A graduate Civil Engineer with long experience of working in drainage and sewage treatment and has been granted from 1983 UK, European, US and many international patents for 3 different variations of his sewage treatment process. 

Inventor of the odour free below ground sewage treatment by the Biomass recycling process, cutting greenhouse gasses for 30 years. Now manufactured by The Klargester Biotec. Certified to British and European Standard BS EN-12566. 

The Biotec is described by Klargester as one of the products that pioneered packaged sewage treatment plant technology and remains the UK and Ireland's most popular packaged treatment plant. 

Geoff improved the fixed film sewage treatment process to reduce ammonia and sludge production to such an extent fish could live in the final settlement tank. 

Geoff has also been granted patents for glass fibre reinforced composites and produced engineering design in GRP composite to obtain European Norm12566 for manufacturer of packaged sewage treatment plant.

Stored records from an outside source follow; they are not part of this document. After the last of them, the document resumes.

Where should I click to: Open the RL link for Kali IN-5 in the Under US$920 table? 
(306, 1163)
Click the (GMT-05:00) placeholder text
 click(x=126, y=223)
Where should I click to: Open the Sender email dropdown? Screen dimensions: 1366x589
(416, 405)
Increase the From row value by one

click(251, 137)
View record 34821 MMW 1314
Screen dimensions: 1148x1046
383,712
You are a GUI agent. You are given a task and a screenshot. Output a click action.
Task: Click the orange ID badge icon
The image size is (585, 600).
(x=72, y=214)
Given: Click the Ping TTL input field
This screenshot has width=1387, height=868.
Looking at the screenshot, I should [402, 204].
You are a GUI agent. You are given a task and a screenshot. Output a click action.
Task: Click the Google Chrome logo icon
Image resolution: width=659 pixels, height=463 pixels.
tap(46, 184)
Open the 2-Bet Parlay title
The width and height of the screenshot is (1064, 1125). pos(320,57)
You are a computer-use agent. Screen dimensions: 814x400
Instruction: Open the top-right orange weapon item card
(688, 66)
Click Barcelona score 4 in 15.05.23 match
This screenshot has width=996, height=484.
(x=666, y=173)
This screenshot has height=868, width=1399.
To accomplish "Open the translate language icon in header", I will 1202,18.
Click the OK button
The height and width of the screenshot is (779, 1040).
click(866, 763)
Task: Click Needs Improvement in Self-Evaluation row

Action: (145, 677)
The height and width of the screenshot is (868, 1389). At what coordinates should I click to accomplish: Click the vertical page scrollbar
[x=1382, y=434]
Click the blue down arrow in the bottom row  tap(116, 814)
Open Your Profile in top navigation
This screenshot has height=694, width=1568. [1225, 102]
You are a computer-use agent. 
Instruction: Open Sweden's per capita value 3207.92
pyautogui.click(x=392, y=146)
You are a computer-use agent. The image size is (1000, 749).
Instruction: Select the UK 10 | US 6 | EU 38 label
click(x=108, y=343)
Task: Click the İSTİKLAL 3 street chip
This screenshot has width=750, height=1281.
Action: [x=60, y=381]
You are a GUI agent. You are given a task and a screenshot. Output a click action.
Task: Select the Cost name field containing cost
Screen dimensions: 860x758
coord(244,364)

He has sat on BS and ISO committees on reinforced plastic pipes. 

In his early career Geoff worked on the River Thames from Maidenhead to Staines on bank erosion protection and on the tidal Thames from Teddington to Chelsea on bank raising, prior to the building of the Thames Barrier. 

He has been working on sewage treatment for sea outfalls and combined storm overflows since 1987 supplying information to the Commons Environment Committee chaired by Sir Hugh Rossi in 1989.